With the humeral head in inferior position, the rim of the glenoid cavity is sharpened and rejuvenated with a small osteotomy. Then three holes on the “1st, 3rd and 5th hour” for the right upper extremity and the “11th, 9th and 7th hour” for the left upper extremity are created (if we consider the glenoid cavity a clock).

A double suture passes through each hole, which then passes through the cartilage and part of the articular capsule and is stabilized. Next, the outward turn is assessed, which should reach 25-30° beyond the neutral position.

Finally, suturing in layers is performed for the subscapularis without shortening and re-fixating the coracoid process.



The Latarjet open surgery is increasingly used as a treatment option in anterior instability due to a significant bone deficiency of the glenoid cavity (>21%).

An incision is performed between the pectoralis major and deltoid muscles to reveal and prepare the coracoid process. The coracoacromial ligament and the minor thoracic muscle are separated in their insertion, while the coracohumeral muscle and the biceps brachii remain intact. An osteotomy is performed at the distal part of the coracoid process, approximately 1.5 cm in length, so as not to injure the musculocutaneous nerve. With the upper extremity turned outwards, the subscapularis muscle is separated longitudinally or detached from the minor femoral tubercle. The bone graft is prepared and shaped, so that it can be placed in the anterior and lower part of the glenoid cavity and secured in place with screws. With the coracobrachial and biceps muscles still adhering to the coracoid process, they now serve as a limiting factor for the joint. Finally, the subscapularis muscle is again sutured.

Latarjet surgery has been reported to prevent recurrent instability in up to 99% of properly selected patients. However, there are several disadvantages that can lead to complications, such as stiffness.



Postoperatively, the shoulder is kept in a suspension folder for 3-4 weeks. The shoulder can move inwards and with a slight abduction for hygiene reasons, but external rotation is prohibited.

After 4 weeks, the patient is encouraged to perform active movements of full recession, while at 6 weeks, inward and outward movements begin with the use of extra weight. Full and unrestricted weight lifting is permitted at three months, and athletes return to sports activities after 6 months. At 3 months the patient regains 70% of the outward turn and shoulder lift. At 6 months, 75-100% of normal shoulder movement is restored.



It is more suitable for patients with Bankart injury (rim cartilage) without bone deficits. Less invasive method. Smaller number of complications than Latarjet surgery.



It has a lower recurrence rate than arthroscopic repair. Faster post-operative rehabilitation and return to sports activities.

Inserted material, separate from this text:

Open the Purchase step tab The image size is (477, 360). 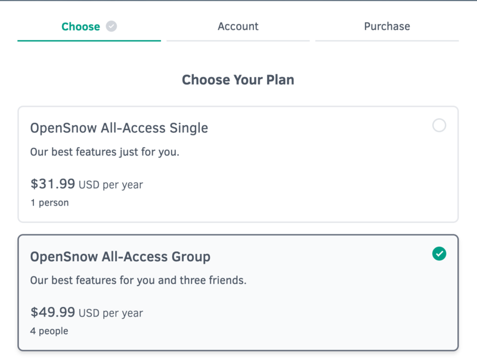pos(387,26)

The word is derived from French and means “filling”. It refers to fixation of the Infraspinatus muscle, which is sutured within the Hill-Sachs lesion, that is, the compressive fracture of the head of the humerus. It is a concomitant injury following anterior shoulder dislocation. The method of Remplissage is used in the aftermath of the Bankart injury repair, which in the majority of cases coexists. It is performed arthroscopically and is believed to reduce the risk of instability in the case of a bone defect in the anterior rim of the glenoid cavity.

EVIDENCE: E.M. Wolf & A. Arianjam: Hill-Sachs Remission An arthroscopic solution for engaging Hill-Sachs lesions: 2 – 10 years follow-up and incidence of recurrence. J Shoulder and Elbow Surgery 2014: 814-20.


  • 4% relapse rate
  • No re-interventions or complications (although stiffness may be observed to a small percentage of cases)



Latarjet arthroscopy is a new technique with the same philosophy, but is completely arthroscopic. It presents a higher degree of difficulty and therefore the rate of complications depends on the “curve” of the surgeon’s learning and experience.



In cases of severe bone deficits of the glenoid cavity, as a result of traumatic injury or unsuccessful surgery, the reconstruction of the glenoid cavity is performed using a bone graft (usually iliac graft). This is the most appropriate procedure when the deficit is so large that it cannot be restored with Latarjet surgery.